Copy the material word for word, from the line containing "This screenshot has width=1832, height=508." through the line containing "Action: 701,206", including both. Leave out the pictures.

Source material:
▼▼▼

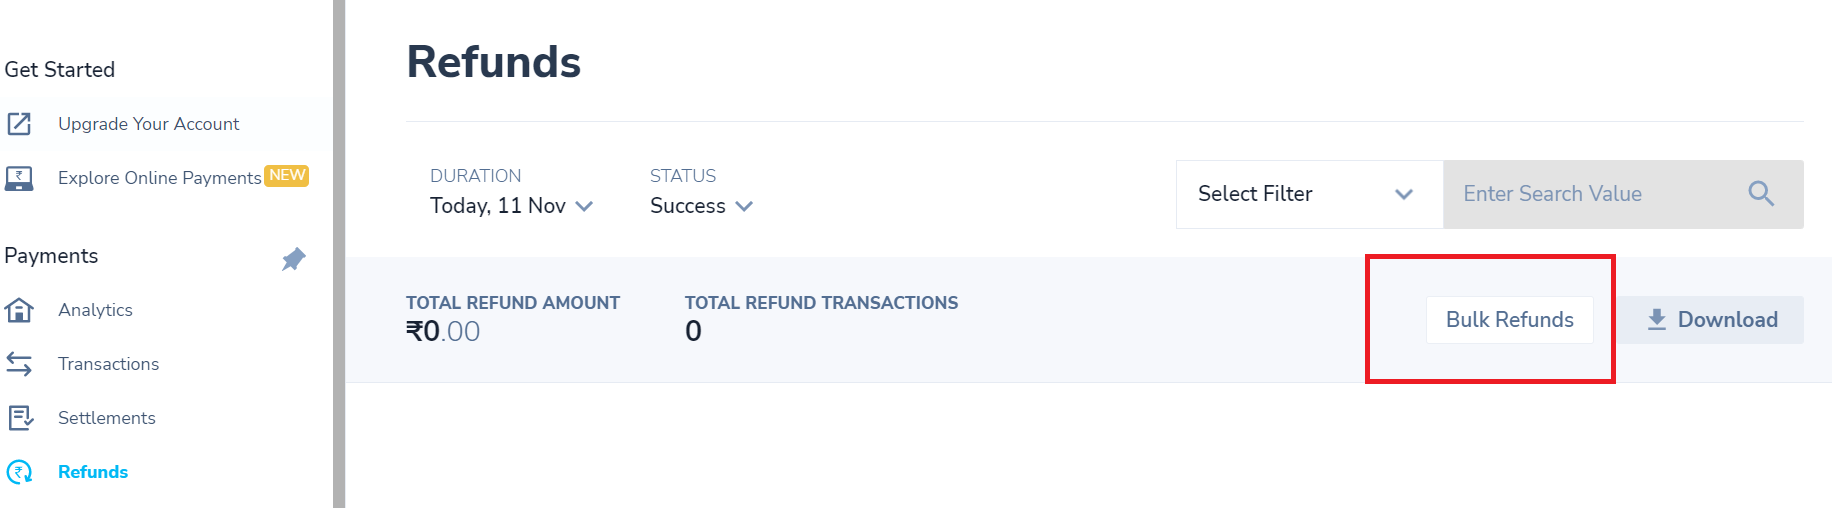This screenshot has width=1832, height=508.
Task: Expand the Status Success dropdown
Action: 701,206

▲▲▲
▼▼▼

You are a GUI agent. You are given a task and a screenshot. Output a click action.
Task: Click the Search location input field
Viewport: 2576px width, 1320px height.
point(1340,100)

▲▲▲

Written reply:
This screenshot has width=1832, height=508.
Task: Expand the Status Success dropdown
Action: 701,206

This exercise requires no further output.